Quoted passage >>
>> Begin

Although renovation work would prolong the existing jail’s lifespan, the plan says there is not enough room on the existing 3.5-acre site to accommodate future growth. However, it does not consider whether the jail could be expanded upward instead of outward.

Grand County Building Official Jeff Whitney believes it’s feasible to add a second story to the current facility.

“I see no reason why we couldn’t,” Whitney said.

For now, at least, jail officials don’t have to worry about inmate overcrowding, although projections show that the facility will need 131 beds by 2060.

“Our numbers are low,” White said. “We’re golden.”

In fact, the jail is contracting with the state to house additional inmates at the facility.

Last year, the state paid about $122,000 to house approximately eight inmates at the jail, and White is hoping to increase those numbers this year.

“I wouldn’t hang my hat on it, but it’s an option that’s there,” he said.

However, state officials are very concerned about the current situation at the jail, and they may be reluctant to send more inmates this way, White said.

If the council is able to address those concerns in the short term, it’s still unclear how the county would pay for a new facility.

>> End

Short task A >> Put the lines of the item position listing, from the line containing "The height and width of the screenshot is (570, 1200)." through the line containing "click(1115, 102)", inclusive, into a JSON list of strings with one string per line and blank lines omitted.

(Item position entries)

>> Begin

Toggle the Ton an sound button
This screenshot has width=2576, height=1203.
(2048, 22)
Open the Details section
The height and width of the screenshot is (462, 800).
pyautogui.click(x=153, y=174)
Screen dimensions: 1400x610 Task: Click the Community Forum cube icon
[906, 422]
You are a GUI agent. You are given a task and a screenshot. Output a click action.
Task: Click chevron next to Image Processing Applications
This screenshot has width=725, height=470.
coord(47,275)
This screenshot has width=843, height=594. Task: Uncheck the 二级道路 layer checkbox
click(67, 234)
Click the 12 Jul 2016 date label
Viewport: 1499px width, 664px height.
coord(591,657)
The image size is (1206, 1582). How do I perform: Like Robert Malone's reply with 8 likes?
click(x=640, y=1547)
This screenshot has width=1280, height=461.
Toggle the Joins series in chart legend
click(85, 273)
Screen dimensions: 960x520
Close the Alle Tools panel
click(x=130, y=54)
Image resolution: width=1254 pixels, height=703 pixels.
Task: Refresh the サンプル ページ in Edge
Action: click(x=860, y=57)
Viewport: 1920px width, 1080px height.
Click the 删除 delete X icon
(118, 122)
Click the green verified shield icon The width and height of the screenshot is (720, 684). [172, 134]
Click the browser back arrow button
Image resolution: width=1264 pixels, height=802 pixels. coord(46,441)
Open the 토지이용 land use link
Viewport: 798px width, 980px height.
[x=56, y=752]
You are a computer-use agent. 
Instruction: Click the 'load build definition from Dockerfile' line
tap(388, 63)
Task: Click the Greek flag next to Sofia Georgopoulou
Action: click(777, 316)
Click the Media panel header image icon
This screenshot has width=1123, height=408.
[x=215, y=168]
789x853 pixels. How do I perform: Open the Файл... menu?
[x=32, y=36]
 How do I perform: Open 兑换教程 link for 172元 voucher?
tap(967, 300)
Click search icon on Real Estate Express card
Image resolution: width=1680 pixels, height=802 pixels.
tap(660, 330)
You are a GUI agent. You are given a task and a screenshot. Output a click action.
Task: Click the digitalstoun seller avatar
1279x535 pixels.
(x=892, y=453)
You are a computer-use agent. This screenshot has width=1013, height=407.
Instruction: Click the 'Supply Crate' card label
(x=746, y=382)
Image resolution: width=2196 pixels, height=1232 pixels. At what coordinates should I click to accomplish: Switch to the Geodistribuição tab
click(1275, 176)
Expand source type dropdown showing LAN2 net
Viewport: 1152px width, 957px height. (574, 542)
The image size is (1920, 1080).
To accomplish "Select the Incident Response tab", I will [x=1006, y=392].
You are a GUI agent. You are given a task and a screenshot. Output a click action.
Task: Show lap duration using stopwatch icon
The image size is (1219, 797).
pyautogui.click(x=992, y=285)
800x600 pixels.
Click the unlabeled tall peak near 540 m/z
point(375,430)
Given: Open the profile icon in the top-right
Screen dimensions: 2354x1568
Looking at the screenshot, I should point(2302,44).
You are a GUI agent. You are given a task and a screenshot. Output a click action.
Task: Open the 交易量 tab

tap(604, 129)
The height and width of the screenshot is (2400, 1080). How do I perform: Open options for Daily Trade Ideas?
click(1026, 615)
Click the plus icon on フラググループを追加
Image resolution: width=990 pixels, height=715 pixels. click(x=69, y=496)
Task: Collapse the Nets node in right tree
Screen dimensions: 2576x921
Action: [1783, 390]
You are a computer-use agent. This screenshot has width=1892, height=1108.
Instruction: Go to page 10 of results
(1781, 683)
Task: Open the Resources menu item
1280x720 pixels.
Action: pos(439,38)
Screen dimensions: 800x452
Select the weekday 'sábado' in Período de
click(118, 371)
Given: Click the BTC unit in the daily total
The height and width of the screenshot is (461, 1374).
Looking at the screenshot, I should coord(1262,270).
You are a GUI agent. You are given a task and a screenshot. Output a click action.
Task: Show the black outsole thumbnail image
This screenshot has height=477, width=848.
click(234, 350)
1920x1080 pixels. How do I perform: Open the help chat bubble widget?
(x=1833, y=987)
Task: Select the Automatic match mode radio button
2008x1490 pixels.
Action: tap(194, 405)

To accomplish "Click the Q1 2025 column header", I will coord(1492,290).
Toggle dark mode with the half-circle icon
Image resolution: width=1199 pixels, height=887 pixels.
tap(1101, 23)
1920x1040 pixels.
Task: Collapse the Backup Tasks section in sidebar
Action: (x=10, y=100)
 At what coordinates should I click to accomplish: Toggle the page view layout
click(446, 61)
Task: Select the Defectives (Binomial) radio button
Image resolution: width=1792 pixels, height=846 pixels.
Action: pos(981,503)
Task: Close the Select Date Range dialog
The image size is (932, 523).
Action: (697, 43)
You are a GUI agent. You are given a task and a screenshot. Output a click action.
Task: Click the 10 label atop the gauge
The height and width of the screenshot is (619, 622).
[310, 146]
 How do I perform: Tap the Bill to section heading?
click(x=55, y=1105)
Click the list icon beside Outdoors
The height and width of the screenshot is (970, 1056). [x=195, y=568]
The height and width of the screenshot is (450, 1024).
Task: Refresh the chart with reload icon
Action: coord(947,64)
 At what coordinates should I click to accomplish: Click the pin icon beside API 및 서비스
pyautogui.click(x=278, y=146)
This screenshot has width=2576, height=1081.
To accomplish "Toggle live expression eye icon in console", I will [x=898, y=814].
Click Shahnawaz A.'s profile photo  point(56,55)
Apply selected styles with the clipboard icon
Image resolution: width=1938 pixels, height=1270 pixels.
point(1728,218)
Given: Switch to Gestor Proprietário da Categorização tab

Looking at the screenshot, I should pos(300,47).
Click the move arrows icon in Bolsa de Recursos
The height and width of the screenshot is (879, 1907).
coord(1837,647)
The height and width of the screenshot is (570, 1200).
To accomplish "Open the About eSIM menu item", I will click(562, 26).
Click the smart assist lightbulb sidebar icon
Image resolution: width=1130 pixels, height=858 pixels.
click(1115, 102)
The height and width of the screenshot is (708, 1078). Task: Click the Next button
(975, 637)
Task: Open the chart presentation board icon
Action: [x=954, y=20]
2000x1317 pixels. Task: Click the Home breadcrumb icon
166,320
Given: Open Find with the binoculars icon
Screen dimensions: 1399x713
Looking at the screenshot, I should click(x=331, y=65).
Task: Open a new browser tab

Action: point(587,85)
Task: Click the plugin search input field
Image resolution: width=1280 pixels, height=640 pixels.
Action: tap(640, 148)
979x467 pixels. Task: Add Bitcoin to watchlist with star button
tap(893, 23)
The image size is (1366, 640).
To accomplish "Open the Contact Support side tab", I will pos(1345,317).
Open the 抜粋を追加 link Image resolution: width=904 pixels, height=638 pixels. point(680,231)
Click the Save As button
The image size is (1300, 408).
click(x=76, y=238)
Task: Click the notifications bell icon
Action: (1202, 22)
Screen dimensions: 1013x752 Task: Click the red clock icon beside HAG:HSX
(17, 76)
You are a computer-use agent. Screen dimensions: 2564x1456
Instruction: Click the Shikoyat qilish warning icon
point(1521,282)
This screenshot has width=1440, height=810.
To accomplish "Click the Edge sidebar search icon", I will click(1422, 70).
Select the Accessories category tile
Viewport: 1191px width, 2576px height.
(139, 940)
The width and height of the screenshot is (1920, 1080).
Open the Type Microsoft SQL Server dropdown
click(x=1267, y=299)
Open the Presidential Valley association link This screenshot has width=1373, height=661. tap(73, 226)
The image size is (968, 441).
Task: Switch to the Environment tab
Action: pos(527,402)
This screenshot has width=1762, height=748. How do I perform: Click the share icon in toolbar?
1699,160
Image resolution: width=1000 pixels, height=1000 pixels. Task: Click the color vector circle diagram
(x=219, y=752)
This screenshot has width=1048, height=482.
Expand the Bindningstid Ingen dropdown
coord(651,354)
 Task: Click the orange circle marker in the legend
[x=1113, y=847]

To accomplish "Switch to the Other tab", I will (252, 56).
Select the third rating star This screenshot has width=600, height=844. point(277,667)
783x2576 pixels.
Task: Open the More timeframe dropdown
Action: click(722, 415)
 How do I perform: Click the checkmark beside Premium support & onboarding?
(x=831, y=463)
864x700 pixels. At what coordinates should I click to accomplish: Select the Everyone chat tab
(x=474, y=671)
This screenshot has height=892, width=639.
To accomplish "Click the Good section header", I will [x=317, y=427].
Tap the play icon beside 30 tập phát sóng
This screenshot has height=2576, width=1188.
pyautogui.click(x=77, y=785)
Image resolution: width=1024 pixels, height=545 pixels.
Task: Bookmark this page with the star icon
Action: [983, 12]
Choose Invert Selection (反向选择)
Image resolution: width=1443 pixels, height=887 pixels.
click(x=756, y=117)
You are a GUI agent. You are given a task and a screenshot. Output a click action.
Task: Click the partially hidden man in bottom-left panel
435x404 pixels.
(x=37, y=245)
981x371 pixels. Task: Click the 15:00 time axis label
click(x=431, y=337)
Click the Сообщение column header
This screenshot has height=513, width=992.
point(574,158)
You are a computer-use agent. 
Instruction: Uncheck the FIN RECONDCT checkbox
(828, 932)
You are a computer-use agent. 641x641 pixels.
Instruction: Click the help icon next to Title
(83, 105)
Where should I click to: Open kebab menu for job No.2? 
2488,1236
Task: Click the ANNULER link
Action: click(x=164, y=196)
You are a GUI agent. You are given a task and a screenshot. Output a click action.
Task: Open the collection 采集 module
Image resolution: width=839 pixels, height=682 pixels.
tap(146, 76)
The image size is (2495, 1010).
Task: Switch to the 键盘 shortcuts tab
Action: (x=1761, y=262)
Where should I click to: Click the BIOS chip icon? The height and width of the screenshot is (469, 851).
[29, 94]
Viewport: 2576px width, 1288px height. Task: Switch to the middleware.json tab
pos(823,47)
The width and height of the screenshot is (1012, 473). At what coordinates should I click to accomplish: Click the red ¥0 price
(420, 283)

>> End

Short task B >> Continue the article about the county jail from the point where it stops.

Task output A >>
[
  "The height and width of the screenshot is (570, 1200).",
  "To accomplish \"Open the About eSIM menu item\", I will click(562, 26).",
  "Click the smart assist lightbulb sidebar icon",
  "Image resolution: width=1130 pixels, height=858 pixels.",
  "click(1115, 102)"
]

Task output B >>
According to the plan, the county cannot charge impact fees to pay for construction work that addresses the jail’s existing needs. That funding source would be available to accommodate future growth at the sheriff’s office, though.

In terms of other possible funding sources, Jackson suggested that the county could take a cue from Emery County, which stashes portions of its mineral lease revenue into a municipal building fund.

The county could also look to the federal Community Development Block Grant (CDBG) program, the state’s Permanent Community Impact Fund Board (CIB) and bonds or conventional loans.

Before the council commits to any final decision, though, Grand County Council member Patricia Holyoak suggested that it has to consider her generation’s skepticism toward construction of new facilities.

“I think that the mentality of my age group in the community is, ‘everybody wants new, new, new,’ and that’s a really hard pill to swallow,” she said.